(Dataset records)
* * * *

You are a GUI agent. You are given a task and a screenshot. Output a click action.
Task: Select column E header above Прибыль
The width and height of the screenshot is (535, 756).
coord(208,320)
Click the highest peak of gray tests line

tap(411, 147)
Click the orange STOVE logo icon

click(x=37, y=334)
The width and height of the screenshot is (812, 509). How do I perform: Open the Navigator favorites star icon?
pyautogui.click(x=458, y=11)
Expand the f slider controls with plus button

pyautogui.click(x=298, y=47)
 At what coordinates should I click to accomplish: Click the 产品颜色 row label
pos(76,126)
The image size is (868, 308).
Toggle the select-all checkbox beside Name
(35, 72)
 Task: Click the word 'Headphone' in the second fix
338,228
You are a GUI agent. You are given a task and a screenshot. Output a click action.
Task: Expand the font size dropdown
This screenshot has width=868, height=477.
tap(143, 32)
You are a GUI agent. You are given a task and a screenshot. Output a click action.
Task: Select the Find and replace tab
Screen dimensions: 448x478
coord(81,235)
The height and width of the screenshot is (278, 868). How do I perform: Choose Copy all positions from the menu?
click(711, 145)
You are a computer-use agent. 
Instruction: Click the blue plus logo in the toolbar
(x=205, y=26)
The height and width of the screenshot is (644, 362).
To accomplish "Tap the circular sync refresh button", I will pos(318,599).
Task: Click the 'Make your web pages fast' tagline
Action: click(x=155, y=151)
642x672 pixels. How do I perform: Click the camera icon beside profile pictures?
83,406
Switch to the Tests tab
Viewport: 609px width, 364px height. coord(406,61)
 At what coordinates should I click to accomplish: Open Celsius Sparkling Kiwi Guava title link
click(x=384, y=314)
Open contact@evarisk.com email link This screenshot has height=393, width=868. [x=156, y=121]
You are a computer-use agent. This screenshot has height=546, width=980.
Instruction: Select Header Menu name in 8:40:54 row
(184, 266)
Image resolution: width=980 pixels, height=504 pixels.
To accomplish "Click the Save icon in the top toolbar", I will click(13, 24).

* * * *

◆ Directions ◆
Each entry above, in full, should be output exactly as it reads.

◆ Your response ◆
You are a GUI agent. You are given a task and a screenshot. Output a click action.
Task: Select column E header above Прибыль
The width and height of the screenshot is (535, 756).
coord(208,320)
Click the highest peak of gray tests line

tap(411, 147)
Click the orange STOVE logo icon

click(x=37, y=334)
The width and height of the screenshot is (812, 509). How do I perform: Open the Navigator favorites star icon?
pyautogui.click(x=458, y=11)
Expand the f slider controls with plus button

pyautogui.click(x=298, y=47)
 At what coordinates should I click to accomplish: Click the 产品颜色 row label
pos(76,126)
The image size is (868, 308).
Toggle the select-all checkbox beside Name
(35, 72)
 Task: Click the word 'Headphone' in the second fix
338,228
You are a GUI agent. You are given a task and a screenshot. Output a click action.
Task: Expand the font size dropdown
This screenshot has width=868, height=477.
tap(143, 32)
You are a GUI agent. You are given a task and a screenshot. Output a click action.
Task: Select the Find and replace tab
Screen dimensions: 448x478
coord(81,235)
The height and width of the screenshot is (278, 868). How do I perform: Choose Copy all positions from the menu?
click(711, 145)
You are a computer-use agent. 
Instruction: Click the blue plus logo in the toolbar
(x=205, y=26)
The height and width of the screenshot is (644, 362).
To accomplish "Tap the circular sync refresh button", I will pos(318,599).
Task: Click the 'Make your web pages fast' tagline
Action: click(x=155, y=151)
642x672 pixels. How do I perform: Click the camera icon beside profile pictures?
83,406
Switch to the Tests tab
Viewport: 609px width, 364px height. coord(406,61)
 At what coordinates should I click to accomplish: Open Celsius Sparkling Kiwi Guava title link
click(x=384, y=314)
Open contact@evarisk.com email link This screenshot has height=393, width=868. [x=156, y=121]
You are a computer-use agent. This screenshot has height=546, width=980.
Instruction: Select Header Menu name in 8:40:54 row
(184, 266)
Image resolution: width=980 pixels, height=504 pixels.
To accomplish "Click the Save icon in the top toolbar", I will click(13, 24).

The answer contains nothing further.